◆ **Instructions to follow**: Write out the entries, please, from the line containing "CAMPING (36, 861)" through their final line, exactly and with nothing else.

◆ **The data**:

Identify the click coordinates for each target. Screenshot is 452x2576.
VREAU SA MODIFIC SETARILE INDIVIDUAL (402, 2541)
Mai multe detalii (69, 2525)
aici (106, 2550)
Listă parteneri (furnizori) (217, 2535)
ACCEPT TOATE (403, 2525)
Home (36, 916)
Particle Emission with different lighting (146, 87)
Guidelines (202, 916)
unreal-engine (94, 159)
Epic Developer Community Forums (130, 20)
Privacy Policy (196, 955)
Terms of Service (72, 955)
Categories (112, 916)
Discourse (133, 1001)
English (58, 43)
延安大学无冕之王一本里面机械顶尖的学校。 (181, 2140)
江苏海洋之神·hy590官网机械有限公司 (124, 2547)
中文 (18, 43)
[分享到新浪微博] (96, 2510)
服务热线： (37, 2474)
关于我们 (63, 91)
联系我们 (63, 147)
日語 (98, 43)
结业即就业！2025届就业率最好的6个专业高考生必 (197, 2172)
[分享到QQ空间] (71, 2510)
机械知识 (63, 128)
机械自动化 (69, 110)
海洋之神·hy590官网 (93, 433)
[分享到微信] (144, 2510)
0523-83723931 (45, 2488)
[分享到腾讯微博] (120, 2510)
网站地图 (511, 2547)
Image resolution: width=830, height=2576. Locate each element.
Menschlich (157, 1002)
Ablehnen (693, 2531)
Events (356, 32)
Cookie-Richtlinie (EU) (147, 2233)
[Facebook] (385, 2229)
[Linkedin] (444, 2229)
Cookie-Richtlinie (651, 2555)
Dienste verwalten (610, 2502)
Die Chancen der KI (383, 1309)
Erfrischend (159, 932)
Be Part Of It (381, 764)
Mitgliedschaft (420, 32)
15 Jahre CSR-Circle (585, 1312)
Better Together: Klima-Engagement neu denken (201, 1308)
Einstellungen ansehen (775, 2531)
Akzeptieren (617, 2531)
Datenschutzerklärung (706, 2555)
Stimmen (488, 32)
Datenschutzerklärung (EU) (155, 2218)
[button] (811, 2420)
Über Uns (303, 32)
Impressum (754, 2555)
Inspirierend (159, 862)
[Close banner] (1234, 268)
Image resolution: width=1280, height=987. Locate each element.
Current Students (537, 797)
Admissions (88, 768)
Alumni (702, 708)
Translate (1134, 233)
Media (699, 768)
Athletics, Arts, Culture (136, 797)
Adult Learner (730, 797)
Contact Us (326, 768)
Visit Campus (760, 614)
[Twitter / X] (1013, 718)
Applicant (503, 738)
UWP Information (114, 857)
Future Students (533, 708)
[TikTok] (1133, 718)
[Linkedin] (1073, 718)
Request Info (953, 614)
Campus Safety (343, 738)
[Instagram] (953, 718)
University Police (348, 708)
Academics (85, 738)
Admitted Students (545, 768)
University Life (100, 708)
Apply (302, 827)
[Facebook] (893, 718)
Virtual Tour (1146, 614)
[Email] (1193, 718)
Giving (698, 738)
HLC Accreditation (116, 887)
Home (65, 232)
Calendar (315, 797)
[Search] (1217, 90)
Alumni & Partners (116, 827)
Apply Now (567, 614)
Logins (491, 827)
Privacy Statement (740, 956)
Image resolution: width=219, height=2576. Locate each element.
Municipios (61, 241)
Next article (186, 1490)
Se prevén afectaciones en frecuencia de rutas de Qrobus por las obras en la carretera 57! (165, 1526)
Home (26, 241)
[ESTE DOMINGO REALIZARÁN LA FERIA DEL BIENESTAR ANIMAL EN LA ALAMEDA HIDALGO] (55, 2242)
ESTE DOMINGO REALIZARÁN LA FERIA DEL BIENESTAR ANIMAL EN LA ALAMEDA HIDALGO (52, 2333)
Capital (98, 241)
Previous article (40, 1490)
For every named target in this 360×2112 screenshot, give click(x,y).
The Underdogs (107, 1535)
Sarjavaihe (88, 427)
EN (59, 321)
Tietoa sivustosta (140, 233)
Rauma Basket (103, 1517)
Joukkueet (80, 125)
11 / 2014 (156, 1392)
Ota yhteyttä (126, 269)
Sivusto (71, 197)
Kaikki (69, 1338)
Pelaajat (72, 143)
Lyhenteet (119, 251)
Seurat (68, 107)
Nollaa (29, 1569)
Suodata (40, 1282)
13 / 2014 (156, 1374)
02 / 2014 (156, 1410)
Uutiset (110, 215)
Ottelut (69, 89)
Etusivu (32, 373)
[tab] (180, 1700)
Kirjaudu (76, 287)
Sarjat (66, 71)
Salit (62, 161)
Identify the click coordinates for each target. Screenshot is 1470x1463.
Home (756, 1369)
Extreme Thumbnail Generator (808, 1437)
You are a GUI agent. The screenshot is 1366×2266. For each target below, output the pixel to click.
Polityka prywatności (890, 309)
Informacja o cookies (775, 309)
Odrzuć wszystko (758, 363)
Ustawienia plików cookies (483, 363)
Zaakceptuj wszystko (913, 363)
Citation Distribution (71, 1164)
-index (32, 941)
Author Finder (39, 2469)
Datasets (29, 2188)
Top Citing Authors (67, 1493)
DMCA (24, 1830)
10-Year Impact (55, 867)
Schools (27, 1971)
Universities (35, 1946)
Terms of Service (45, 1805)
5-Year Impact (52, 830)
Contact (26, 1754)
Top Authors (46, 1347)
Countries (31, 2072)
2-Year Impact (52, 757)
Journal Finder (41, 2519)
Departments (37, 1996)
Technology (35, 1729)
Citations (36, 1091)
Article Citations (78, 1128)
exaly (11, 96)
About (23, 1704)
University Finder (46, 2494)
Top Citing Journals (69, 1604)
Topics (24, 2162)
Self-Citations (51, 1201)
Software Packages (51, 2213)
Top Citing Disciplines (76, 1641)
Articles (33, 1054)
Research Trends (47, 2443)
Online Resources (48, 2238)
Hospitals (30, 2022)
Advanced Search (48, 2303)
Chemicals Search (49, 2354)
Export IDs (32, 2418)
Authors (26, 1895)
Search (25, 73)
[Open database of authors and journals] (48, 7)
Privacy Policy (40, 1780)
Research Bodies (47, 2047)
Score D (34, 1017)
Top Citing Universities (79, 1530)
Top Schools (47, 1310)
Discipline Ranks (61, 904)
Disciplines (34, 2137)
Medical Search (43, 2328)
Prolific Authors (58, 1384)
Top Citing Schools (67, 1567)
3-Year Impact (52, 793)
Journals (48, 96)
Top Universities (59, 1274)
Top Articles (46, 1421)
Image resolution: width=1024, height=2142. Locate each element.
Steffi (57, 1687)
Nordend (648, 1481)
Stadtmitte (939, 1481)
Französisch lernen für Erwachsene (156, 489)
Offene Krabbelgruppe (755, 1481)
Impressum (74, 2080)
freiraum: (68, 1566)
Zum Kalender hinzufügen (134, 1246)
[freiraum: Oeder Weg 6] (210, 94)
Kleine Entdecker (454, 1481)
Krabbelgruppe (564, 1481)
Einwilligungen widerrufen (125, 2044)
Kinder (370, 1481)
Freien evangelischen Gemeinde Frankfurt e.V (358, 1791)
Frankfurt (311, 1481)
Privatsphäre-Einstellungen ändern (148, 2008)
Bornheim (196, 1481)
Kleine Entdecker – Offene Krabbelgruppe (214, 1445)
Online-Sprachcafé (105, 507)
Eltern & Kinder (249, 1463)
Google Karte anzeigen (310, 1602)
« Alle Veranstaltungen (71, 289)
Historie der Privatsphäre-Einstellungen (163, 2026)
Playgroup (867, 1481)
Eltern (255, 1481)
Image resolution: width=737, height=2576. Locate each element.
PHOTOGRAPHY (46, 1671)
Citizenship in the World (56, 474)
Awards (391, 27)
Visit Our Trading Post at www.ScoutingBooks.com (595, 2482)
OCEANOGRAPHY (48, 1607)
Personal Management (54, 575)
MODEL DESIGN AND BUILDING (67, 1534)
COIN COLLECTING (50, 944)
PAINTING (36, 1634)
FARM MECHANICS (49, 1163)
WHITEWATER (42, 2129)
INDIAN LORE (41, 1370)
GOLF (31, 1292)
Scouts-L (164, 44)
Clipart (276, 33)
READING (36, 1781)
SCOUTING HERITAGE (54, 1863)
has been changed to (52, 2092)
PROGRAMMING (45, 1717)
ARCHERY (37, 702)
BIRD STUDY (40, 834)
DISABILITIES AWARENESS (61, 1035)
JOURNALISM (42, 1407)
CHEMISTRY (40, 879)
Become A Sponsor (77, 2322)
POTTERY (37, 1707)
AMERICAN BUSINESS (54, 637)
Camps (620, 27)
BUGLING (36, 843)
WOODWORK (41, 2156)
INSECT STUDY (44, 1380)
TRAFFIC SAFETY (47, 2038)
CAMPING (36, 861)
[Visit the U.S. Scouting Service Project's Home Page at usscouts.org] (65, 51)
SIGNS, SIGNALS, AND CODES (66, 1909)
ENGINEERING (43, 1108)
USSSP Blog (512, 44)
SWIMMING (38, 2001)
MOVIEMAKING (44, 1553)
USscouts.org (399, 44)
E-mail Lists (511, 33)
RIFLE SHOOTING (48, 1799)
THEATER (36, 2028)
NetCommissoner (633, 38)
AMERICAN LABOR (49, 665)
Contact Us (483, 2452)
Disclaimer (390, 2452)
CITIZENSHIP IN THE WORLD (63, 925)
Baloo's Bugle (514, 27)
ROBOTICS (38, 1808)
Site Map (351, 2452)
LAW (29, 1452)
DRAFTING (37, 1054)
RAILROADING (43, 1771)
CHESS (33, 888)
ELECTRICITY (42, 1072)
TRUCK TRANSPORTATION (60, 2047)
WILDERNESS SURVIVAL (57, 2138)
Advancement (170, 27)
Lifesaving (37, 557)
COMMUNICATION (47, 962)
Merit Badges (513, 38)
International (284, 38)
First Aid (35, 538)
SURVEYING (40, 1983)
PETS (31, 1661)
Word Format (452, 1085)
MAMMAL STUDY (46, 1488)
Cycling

◆ **Result of this exercise**:
CAMPING (36, 861)
[Visit the U.S. Scouting Service Project's Home Page at usscouts.org] (65, 51)
SIGNS, SIGNALS, AND CODES (66, 1909)
ENGINEERING (43, 1108)
USSSP Blog (512, 44)
SWIMMING (38, 2001)
MOVIEMAKING (44, 1553)
USscouts.org (399, 44)
E-mail Lists (511, 33)
RIFLE SHOOTING (48, 1799)
THEATER (36, 2028)
NetCommissoner (633, 38)
AMERICAN LABOR (49, 665)
Contact Us (483, 2452)
Disclaimer (390, 2452)
CITIZENSHIP IN THE WORLD (63, 925)
Baloo's Bugle (514, 27)
ROBOTICS (38, 1808)
Site Map (351, 2452)
LAW (29, 1452)
DRAFTING (37, 1054)
RAILROADING (43, 1771)
CHESS (33, 888)
ELECTRICITY (42, 1072)
TRUCK TRANSPORTATION (60, 2047)
WILDERNESS SURVIVAL (57, 2138)
Advancement (170, 27)
Lifesaving (37, 557)
COMMUNICATION (47, 962)
Merit Badges (513, 38)
International (284, 38)
First Aid (35, 538)
SURVEYING (40, 1983)
PETS (31, 1661)
Word Format (452, 1085)
MAMMAL STUDY (46, 1488)
Cycling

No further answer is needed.